#### [The problem]
Copy the lines in the records below, from the line containing "Screen dimensions: 674x1153" through the line containing "Looking at the screenshot, I should coord(22,56).", inclusive.
** begin Data section **
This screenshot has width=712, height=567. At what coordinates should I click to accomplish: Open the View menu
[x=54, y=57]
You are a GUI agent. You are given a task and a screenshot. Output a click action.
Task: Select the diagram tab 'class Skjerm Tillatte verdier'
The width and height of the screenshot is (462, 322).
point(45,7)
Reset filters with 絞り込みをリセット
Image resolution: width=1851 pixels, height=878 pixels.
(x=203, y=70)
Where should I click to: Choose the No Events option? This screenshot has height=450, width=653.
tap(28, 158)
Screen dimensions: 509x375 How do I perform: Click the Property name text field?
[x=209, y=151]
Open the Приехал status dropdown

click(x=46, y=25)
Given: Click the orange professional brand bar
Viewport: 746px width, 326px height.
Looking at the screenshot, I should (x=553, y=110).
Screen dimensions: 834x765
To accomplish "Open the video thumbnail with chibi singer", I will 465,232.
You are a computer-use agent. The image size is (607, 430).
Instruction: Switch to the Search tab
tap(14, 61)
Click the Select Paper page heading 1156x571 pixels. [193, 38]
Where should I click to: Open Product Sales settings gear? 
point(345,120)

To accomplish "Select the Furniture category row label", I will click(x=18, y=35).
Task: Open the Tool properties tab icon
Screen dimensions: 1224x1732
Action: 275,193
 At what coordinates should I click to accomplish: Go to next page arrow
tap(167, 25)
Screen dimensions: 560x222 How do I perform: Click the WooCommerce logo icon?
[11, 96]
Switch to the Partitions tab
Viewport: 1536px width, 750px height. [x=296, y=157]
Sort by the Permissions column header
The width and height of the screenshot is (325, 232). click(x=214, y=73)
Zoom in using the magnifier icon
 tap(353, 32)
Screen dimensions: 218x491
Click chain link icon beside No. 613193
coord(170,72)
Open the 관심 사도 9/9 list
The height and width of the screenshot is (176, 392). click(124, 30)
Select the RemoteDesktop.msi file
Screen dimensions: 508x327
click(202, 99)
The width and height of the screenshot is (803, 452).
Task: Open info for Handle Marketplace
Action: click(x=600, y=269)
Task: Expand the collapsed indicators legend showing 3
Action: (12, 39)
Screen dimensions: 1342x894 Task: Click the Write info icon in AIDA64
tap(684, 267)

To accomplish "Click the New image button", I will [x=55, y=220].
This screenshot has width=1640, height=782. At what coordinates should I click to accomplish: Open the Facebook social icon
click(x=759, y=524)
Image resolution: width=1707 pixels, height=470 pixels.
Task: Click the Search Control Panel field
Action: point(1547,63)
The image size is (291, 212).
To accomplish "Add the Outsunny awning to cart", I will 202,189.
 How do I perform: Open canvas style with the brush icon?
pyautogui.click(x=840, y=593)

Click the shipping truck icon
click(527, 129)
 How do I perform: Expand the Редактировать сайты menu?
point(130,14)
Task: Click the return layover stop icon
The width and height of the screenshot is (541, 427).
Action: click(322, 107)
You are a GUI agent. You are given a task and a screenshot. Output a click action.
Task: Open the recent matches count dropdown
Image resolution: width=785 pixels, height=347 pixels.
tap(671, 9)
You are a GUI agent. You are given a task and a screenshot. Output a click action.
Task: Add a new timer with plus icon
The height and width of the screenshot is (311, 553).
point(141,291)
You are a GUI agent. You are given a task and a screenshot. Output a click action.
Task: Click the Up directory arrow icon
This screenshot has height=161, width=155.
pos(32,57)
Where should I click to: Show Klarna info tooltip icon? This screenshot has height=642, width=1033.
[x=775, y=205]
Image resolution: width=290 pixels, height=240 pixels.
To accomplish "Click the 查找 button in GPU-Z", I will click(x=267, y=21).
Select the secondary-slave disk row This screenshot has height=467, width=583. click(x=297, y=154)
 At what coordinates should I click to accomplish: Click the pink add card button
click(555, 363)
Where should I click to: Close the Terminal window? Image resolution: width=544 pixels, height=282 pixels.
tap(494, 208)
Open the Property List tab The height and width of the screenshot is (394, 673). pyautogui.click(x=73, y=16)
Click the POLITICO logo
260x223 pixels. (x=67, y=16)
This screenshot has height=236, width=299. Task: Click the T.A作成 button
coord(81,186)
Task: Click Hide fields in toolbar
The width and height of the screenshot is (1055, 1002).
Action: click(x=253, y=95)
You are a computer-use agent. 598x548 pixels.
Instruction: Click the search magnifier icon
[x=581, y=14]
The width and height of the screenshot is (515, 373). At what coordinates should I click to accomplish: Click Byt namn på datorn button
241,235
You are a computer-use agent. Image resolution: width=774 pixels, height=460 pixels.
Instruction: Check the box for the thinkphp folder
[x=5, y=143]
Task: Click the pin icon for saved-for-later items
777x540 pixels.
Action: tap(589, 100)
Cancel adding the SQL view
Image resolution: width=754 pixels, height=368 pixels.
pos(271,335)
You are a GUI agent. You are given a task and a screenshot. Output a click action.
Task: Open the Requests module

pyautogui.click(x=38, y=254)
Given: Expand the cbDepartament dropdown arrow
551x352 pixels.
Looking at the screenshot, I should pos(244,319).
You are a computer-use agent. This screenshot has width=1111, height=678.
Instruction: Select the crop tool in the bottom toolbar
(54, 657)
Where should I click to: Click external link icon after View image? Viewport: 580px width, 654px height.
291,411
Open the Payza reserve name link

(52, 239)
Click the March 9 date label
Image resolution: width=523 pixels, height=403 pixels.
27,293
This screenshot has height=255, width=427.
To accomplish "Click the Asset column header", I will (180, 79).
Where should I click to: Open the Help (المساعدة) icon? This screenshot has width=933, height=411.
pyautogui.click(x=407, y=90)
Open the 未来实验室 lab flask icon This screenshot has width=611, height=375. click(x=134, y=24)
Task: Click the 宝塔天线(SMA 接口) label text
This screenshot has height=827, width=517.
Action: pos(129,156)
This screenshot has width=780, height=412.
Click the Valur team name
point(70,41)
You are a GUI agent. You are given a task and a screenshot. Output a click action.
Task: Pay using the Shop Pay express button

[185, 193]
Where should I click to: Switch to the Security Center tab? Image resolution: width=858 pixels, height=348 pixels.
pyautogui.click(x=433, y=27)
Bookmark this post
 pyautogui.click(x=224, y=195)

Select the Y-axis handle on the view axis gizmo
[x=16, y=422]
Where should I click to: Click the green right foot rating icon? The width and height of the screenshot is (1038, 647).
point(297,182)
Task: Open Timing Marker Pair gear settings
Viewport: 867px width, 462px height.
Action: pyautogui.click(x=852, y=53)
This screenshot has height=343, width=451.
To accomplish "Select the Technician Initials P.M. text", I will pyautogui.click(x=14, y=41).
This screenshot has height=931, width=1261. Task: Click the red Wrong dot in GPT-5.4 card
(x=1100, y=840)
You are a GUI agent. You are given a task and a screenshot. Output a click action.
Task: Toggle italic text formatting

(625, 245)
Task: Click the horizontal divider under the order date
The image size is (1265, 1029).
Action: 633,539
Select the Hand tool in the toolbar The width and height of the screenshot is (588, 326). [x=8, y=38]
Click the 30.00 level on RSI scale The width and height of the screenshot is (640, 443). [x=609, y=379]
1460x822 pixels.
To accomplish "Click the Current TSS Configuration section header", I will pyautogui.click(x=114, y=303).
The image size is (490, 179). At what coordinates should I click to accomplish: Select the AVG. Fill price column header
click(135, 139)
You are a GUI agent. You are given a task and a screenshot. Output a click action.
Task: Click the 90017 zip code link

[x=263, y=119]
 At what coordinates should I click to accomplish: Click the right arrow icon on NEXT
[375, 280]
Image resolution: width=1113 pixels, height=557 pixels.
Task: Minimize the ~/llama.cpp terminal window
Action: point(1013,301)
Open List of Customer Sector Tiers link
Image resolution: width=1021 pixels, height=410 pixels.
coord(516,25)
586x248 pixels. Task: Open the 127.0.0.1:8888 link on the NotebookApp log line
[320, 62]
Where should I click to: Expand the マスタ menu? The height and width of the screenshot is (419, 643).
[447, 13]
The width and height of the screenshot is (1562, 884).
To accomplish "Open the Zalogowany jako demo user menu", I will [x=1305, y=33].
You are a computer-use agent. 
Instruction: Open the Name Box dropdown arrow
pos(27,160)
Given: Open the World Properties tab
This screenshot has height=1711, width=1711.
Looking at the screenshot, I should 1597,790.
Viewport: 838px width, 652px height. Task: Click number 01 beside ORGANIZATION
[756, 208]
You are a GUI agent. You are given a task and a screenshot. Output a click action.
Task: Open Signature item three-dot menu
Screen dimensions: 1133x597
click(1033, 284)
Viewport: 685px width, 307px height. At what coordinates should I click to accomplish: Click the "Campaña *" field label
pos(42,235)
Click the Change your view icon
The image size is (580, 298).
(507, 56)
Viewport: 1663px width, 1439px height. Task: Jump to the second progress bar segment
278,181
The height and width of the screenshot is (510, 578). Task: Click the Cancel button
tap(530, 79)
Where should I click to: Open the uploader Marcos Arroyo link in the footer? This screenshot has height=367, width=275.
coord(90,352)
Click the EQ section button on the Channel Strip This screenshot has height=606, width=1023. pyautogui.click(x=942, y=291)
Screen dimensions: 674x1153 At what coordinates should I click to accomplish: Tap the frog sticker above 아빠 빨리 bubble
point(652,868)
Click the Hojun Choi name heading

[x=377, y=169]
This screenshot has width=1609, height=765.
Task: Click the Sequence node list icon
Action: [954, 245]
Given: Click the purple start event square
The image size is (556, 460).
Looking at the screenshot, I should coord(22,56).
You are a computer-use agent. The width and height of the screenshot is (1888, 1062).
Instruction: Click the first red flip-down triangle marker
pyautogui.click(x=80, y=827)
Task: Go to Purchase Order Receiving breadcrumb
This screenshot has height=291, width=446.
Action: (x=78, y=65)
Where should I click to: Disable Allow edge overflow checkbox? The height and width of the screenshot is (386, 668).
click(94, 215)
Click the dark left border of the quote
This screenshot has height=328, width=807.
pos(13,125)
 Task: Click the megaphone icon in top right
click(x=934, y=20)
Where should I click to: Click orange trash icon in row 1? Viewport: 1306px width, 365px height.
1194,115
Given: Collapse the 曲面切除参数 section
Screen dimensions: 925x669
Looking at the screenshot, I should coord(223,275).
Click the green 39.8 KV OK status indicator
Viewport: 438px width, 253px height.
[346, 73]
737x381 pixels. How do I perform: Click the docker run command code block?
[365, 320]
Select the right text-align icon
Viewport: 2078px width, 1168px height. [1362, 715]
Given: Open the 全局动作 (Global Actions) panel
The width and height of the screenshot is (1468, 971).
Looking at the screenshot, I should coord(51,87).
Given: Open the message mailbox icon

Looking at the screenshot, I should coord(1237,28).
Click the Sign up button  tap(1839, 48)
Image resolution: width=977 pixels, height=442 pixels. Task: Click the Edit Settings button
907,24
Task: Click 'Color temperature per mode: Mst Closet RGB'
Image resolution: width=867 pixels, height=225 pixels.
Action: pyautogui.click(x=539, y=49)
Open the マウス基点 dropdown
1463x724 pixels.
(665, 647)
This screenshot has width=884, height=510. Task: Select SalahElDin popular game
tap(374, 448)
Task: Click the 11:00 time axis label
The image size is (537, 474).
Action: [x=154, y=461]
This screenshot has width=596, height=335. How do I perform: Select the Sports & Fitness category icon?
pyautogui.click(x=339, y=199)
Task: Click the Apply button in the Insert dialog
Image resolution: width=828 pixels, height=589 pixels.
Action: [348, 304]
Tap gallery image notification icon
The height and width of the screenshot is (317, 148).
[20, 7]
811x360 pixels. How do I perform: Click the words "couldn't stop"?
** end Data section **
#### [Response to this exercise]
Screen dimensions: 674x1153 At what coordinates should I click to accomplish: Tap the frog sticker above 아빠 빨리 bubble
point(652,868)
Click the Hojun Choi name heading

[x=377, y=169]
This screenshot has width=1609, height=765.
Task: Click the Sequence node list icon
Action: [954, 245]
Given: Click the purple start event square
The image size is (556, 460).
Looking at the screenshot, I should coord(22,56).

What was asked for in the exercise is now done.